• Directive 1:
In the hockey scoring notebook, what value is pd.options.display.max_columns set to?
• Directive 2:
Can you print the part of the hockey scoring notebook that opens with the words containing "player_name = 'Hughes, Jack'" and closes with "df.merge(team_games, on=['Date'], how='left')", copied exactly?

In [1]:
import psycopg2
import pandas as pd
pd.options.display.max_columns = 40

### Import raw dataset

#### Challenge - Build code to collect data directly from hockey-reference.com

In [2]:
df = pd.read_csv('/Users/mattrende/Documents/Coding/hockey-reference/YouTube Project/csv/in/jack_hughes_scoring_2023.csv')
team_games = pd.read_csv("/Users/mattrende/Documents/Coding/hockey-reference/YouTube Project/csv/out/fact_gamelog.csv")
player_name = 'Hughes, Jack'

In [3]:
df['Date'] = df.Date.astype(str)
df['Date'] = df.Date.str.replace('-','')
df['Date'] = df.Date.astype(int)

In [4]:
df = df.merge(team_games, on=['Date'], how='left')

In [5]:
df.rename(columns={'Unnamed: 3':'Home','Unnamed: 7':'Goal_Strength','Key':'Team_Game_Key', 'Rk':'Point_Number'},inplace=True)

In [6]:
goal_scorer = []
primary_assist = []
secondary_assist = []

for desc in df['Description']:

    ## Populate Goal Scorer
    temp_gs = desc.split(' ')[2:4]
    temp_gs = ', '.join(reversed(temp_gs))

• Supplied records:

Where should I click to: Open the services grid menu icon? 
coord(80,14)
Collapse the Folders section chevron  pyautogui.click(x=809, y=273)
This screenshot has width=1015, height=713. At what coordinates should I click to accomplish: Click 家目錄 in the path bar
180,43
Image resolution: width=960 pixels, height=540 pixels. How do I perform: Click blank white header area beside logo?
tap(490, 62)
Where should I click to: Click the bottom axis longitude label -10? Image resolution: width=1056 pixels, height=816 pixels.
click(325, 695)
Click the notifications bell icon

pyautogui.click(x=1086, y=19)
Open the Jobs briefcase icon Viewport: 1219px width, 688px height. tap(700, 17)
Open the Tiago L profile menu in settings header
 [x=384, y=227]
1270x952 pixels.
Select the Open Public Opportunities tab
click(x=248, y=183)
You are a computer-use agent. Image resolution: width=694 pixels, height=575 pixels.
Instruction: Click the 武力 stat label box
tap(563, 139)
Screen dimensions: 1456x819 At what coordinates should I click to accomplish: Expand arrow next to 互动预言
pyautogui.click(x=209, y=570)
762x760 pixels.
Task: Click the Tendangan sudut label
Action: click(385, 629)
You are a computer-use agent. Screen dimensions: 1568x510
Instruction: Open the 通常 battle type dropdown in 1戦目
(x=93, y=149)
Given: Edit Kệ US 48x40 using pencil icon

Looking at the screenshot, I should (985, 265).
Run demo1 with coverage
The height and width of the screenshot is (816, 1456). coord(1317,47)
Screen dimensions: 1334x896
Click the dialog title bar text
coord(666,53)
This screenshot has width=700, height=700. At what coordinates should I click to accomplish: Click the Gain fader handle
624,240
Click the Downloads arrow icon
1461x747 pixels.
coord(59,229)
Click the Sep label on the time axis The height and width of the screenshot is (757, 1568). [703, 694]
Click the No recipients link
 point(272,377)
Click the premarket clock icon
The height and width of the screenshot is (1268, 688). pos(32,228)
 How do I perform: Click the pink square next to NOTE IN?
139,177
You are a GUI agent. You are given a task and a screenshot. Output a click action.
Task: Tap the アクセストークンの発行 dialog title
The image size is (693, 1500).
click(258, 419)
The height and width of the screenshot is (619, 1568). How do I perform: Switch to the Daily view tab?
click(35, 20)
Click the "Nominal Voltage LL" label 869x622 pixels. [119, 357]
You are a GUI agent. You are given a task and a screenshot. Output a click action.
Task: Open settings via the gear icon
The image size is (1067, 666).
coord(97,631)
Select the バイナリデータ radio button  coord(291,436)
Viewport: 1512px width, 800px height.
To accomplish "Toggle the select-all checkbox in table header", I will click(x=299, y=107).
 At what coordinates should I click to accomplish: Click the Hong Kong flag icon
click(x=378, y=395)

• Finished answer 1:
40

• Finished answer 2:
player_name = 'Hughes, Jack'

In [3]:
df['Date'] = df.Date.astype(str)
df['Date'] = df.Date.str.replace('-','')
df['Date'] = df.Date.astype(int)

In [4]:
df = df.merge(team_games, on=['Date'], how='left')